Exercise task – Print the records word for word, from the first line through the line containing "[x=229, y=221]", both included. Leave out the pictures.

Data extract –
════════════════════
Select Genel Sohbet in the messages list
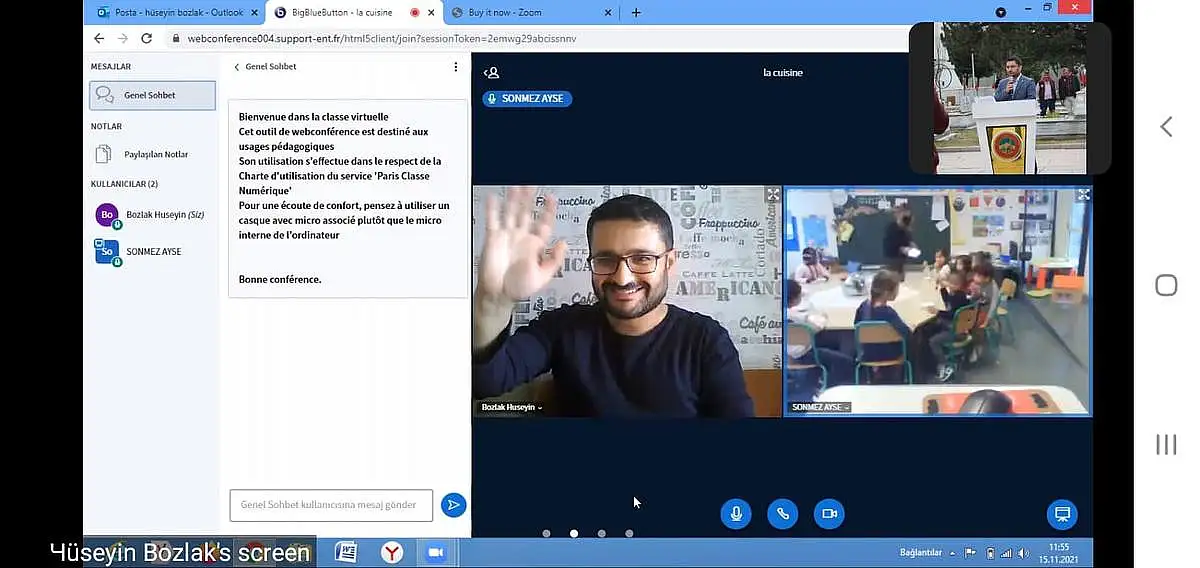click(x=152, y=96)
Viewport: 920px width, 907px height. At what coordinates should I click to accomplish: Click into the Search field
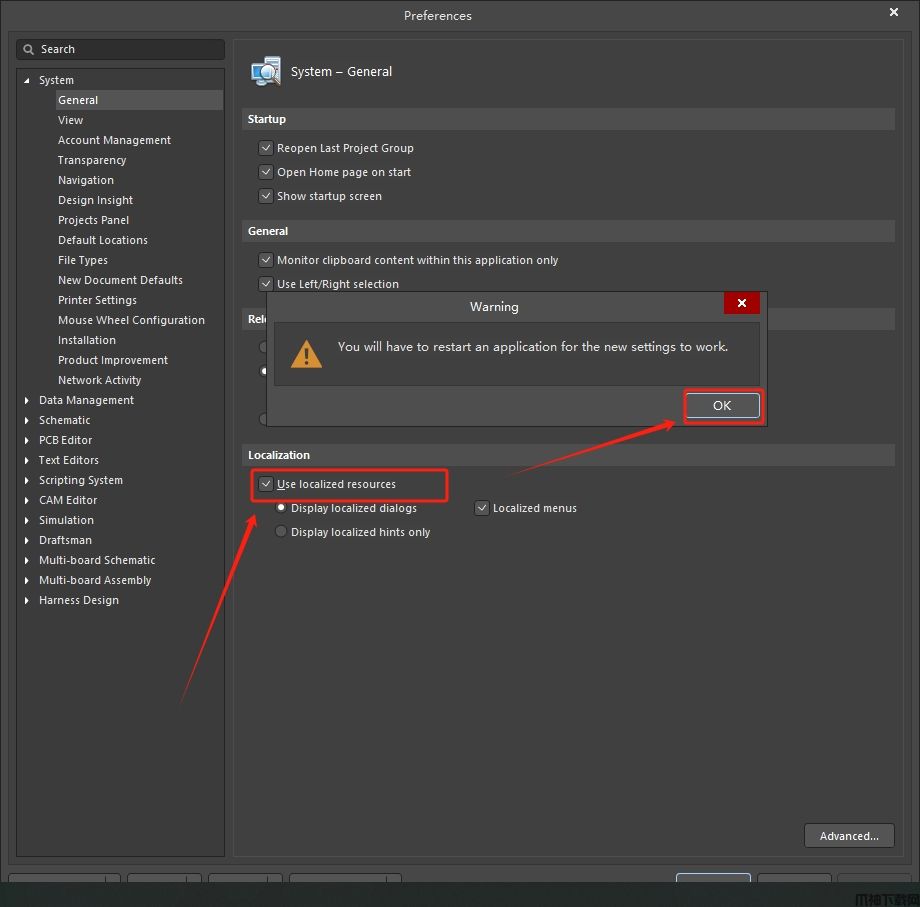pos(125,49)
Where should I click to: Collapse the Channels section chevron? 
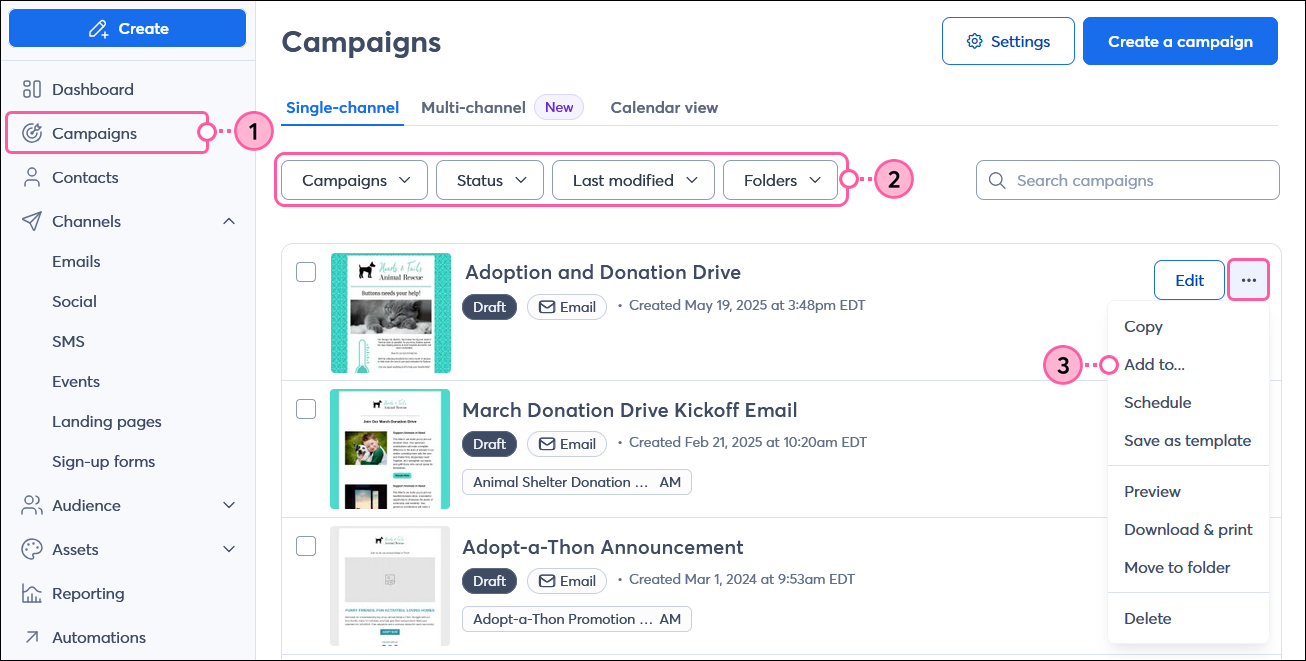[x=229, y=221]
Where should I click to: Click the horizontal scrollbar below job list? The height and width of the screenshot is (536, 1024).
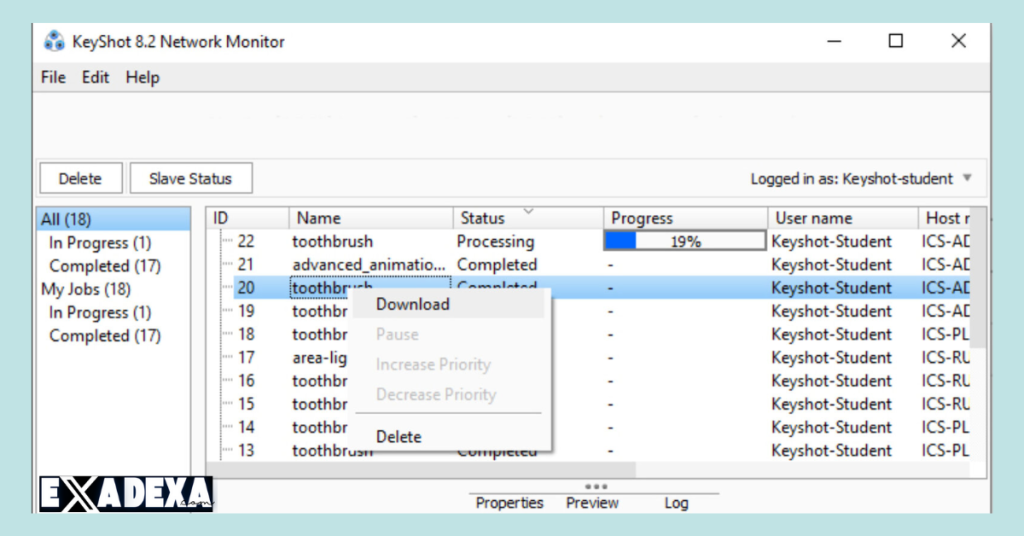tap(420, 469)
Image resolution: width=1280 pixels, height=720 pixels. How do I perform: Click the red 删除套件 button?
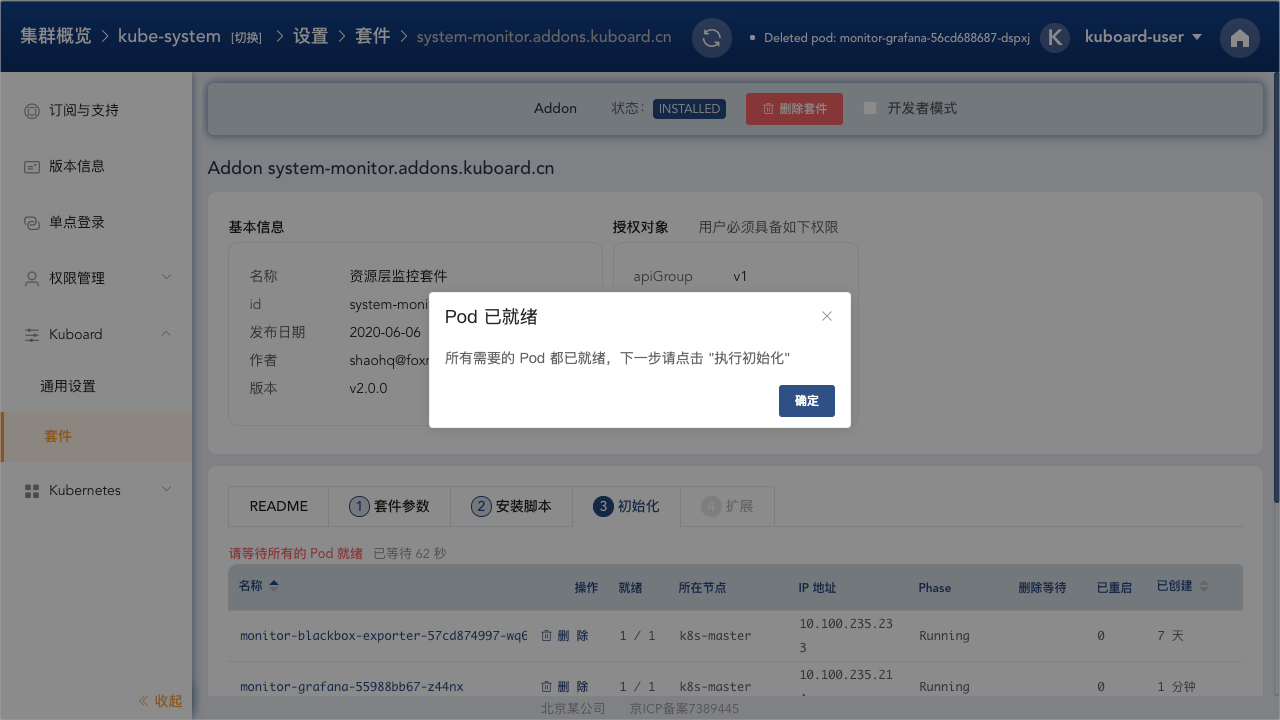(x=794, y=109)

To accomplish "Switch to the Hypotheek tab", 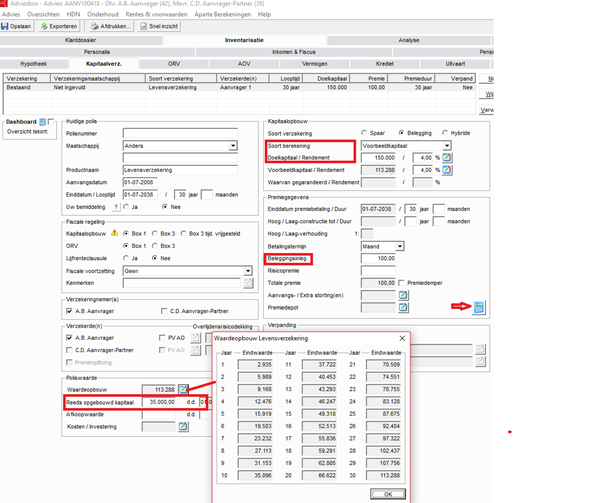I will [33, 63].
════════════════════
Expected answer –
Select Genel Sohbet in the messages list
click(x=152, y=96)
Viewport: 920px width, 907px height. At what coordinates should I click to accomplish: Click into the Search field
pos(125,49)
Where should I click to: Collapse the Channels section chevron? 
[x=229, y=221]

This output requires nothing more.